By A. Vince Colella
A surveillance camera pans across two luxury pools surrounded by plush cabanas in the warm Miami Beach still of the night. In the background, a 12-story residential condominium building can be seen in infrared as if it were broad daylight. A man walking his dog and another sleeping nearby hear a loud "bang" that they immediately attribute to a lightning strike. However, the lone surveillance camera captures the pristine condominium building begin to disintegrate before its lens. Massive amounts of concrete simultaneously begin to collapse inward, pulling the building walls, floors, ceilings, and balconies to the ground in a uniquely organized demolition-like fashion. Twelve stories of the Champlain Towers ("Towers"), concrete and steel crash to the ground creating a plume of smoke that billows outward toward the city street. In the wake of the dust, mounds of rubble, rock, and smoldering flames, 18 unsuspecting individuals are found dead with 147 others unaccounted for. A surreal scene that feels reminiscent of a natural disaster. But was it? Planes don't fall from the sky. Likewise, high rise buildings don't crumble to the ground. Or do they?

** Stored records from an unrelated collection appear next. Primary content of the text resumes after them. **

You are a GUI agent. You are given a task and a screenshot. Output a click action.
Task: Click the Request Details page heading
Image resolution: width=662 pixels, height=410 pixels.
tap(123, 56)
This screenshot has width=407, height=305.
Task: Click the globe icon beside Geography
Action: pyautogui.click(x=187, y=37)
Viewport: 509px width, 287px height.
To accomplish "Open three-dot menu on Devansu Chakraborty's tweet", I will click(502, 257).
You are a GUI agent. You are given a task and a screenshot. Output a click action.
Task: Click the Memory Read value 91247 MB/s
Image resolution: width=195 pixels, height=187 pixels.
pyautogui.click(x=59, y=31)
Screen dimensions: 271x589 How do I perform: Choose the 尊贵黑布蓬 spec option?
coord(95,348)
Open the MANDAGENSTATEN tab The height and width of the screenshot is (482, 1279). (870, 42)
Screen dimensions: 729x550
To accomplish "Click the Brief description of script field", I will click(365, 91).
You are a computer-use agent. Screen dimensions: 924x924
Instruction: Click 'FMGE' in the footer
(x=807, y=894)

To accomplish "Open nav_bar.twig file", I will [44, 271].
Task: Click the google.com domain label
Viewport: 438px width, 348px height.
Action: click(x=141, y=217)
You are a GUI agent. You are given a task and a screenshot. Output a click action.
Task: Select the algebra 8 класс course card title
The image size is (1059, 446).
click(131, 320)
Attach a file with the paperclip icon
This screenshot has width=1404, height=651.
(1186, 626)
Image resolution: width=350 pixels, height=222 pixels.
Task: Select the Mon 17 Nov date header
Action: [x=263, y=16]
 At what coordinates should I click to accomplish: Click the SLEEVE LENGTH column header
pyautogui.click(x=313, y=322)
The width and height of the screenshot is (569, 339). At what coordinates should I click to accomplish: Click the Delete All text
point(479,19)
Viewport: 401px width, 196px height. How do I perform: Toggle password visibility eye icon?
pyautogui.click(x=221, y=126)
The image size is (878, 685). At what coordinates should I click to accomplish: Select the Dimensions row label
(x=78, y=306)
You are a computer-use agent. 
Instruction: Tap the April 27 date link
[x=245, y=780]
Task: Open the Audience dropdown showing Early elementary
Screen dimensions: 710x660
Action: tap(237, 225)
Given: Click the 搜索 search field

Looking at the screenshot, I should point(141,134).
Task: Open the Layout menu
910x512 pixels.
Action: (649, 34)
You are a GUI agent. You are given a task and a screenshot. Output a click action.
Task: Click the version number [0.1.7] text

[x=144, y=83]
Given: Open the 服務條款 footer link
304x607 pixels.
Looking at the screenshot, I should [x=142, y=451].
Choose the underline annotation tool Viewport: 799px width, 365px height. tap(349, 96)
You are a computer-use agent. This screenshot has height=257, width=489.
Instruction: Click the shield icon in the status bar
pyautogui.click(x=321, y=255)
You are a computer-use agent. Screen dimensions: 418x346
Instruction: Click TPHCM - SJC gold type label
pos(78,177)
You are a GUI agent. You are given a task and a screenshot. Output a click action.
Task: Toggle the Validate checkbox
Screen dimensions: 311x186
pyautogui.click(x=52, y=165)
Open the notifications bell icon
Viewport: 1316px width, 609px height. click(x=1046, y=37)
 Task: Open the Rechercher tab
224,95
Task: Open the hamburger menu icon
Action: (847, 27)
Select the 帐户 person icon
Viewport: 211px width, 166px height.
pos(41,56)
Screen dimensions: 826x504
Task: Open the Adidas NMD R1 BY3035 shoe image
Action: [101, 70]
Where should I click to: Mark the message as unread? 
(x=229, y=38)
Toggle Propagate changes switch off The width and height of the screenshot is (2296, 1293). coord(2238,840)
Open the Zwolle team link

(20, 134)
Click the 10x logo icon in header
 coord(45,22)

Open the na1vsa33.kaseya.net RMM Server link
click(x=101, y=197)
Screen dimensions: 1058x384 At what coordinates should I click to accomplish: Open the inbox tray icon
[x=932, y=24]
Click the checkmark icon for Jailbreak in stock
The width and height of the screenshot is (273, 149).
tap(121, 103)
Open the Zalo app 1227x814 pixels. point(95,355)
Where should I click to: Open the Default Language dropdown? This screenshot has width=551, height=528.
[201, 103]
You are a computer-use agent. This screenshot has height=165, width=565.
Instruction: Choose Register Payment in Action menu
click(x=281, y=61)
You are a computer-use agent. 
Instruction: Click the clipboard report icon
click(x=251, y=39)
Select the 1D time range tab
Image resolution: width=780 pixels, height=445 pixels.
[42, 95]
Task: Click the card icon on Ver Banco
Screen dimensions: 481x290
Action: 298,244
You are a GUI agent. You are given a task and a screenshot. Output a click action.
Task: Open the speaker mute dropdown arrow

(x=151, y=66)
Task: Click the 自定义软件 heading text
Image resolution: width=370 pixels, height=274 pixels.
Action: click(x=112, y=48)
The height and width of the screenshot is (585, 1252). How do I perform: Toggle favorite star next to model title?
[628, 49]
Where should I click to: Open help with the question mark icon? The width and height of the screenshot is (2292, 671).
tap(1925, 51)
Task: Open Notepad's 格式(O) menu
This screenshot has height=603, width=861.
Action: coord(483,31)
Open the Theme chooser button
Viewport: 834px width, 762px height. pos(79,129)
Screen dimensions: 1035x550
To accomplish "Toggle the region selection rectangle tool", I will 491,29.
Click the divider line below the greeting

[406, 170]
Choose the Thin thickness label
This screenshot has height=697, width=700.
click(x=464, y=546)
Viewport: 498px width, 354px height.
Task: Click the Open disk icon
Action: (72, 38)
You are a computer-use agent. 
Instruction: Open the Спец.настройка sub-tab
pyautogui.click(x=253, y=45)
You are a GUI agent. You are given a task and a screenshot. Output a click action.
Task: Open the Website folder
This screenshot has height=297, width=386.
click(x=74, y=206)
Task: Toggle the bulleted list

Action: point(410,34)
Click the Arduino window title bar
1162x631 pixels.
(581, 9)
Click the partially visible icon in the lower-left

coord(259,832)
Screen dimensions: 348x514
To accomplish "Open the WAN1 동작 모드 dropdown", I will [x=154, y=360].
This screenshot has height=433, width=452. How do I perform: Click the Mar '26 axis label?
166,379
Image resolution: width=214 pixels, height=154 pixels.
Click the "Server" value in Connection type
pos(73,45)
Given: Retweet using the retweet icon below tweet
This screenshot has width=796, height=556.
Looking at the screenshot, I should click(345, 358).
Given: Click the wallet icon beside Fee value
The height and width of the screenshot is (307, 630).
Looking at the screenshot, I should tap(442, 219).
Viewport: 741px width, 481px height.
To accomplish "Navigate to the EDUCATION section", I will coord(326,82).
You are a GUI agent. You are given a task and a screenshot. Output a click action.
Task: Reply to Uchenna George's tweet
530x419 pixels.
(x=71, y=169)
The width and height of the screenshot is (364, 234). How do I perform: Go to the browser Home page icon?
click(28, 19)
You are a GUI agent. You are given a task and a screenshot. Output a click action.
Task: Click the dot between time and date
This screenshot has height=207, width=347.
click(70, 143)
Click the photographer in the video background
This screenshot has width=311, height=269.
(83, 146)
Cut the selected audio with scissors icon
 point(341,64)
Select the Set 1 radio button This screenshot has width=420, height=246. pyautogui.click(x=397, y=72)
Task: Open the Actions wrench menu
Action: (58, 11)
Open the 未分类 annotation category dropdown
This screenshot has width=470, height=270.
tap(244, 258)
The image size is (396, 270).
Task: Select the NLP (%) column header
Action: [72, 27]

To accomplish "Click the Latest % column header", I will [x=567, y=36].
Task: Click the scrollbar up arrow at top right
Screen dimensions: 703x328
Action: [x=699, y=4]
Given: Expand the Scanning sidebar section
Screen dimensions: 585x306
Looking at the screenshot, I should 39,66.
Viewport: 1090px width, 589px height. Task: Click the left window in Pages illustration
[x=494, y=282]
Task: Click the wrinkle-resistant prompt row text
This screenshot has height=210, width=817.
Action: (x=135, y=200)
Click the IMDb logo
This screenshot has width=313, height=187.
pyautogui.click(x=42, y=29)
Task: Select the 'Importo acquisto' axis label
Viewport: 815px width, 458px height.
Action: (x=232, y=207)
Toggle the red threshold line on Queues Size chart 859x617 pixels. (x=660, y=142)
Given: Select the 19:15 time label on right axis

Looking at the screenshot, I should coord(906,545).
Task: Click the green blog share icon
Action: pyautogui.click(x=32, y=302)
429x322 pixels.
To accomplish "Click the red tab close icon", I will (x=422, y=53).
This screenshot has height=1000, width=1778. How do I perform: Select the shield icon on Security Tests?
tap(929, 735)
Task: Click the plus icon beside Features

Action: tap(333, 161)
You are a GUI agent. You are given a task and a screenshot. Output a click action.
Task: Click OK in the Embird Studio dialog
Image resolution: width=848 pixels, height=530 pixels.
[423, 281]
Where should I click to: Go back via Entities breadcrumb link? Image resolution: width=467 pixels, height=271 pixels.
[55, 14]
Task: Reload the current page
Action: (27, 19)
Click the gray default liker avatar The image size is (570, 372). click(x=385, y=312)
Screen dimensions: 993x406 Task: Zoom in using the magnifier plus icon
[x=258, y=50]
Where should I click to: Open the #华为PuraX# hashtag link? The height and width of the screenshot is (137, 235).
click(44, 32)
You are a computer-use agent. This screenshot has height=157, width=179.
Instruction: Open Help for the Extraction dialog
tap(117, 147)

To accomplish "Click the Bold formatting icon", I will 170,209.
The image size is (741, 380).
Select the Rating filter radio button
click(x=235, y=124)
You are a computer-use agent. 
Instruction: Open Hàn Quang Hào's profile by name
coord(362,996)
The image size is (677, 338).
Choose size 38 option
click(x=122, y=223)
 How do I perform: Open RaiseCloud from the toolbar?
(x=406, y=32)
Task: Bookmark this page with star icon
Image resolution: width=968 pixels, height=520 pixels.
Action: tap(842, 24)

What caused the collapse? As of now, we are left with the speculation of expert structural engineers. While there may be no singular cause, the prevailing thought is that the Towers experienced a "punching shear failure." Slabs of concrete that make up the floors detach from the vertical columns at or near ground level, resulting in extreme gravitational forces that pull the concrete flooring slabs downward, collapsing the adjacent walls. Municipal structural engineering inspections revealed that the Towers had been sinking 1 millimeter per year in the 1990s and a 2018 report revealed "major structural damage" from the rusting of reinforced steel a/k/a "decay." From a legal standpoint, the condition of the building, maintenance, and inspection records together with the design, materials and workmanship all raise significant questions as to whom should be held accountable for the loss, and whether insurance coverage exists.
The parties who most likely will share in the allocation of accountability are the building owners (or in this case the condominium association) and municipal building inspectors. In the context of Michigan law, a building owner may be held liable under traditional common law principles of premises liability, i.e., duty, breach, proximate cause, and damages. However, unlike what appears to be the case with the Towers, building owners are commonly unaware of suspected structural defects thereby placing an onerous task of establishing notice on the injured parties.
It is well established under Michigan law that a municipal building inspector owes a common law duty to reasonably inspect for plan and building code violations. Imposing a duty requires the balancing of the relationship of the parties, the nature of the risk, and the public interest. However, as a governmental employee, a municipal inspector acting within the scope of his authority in the discharge of a governmental function, he/she is entitled to immunity under MCL 691.1407(2). Accordingly, to establish liability against the inspector, a plaintiff must demonstrate "gross negligence." Tangentially, the gross negligence must be "the" proximate cause of the injury caused by the collapse. However, it should be noted that Michigan has recognized that there is no duty of a municipal inspector to protect the third-party invitees of a homeowner from a grossly negligent "approval" of a structurally defective building. Should Florida law follow similar principles of jurisprudence, it may prove fatal to claims against the City of Miami.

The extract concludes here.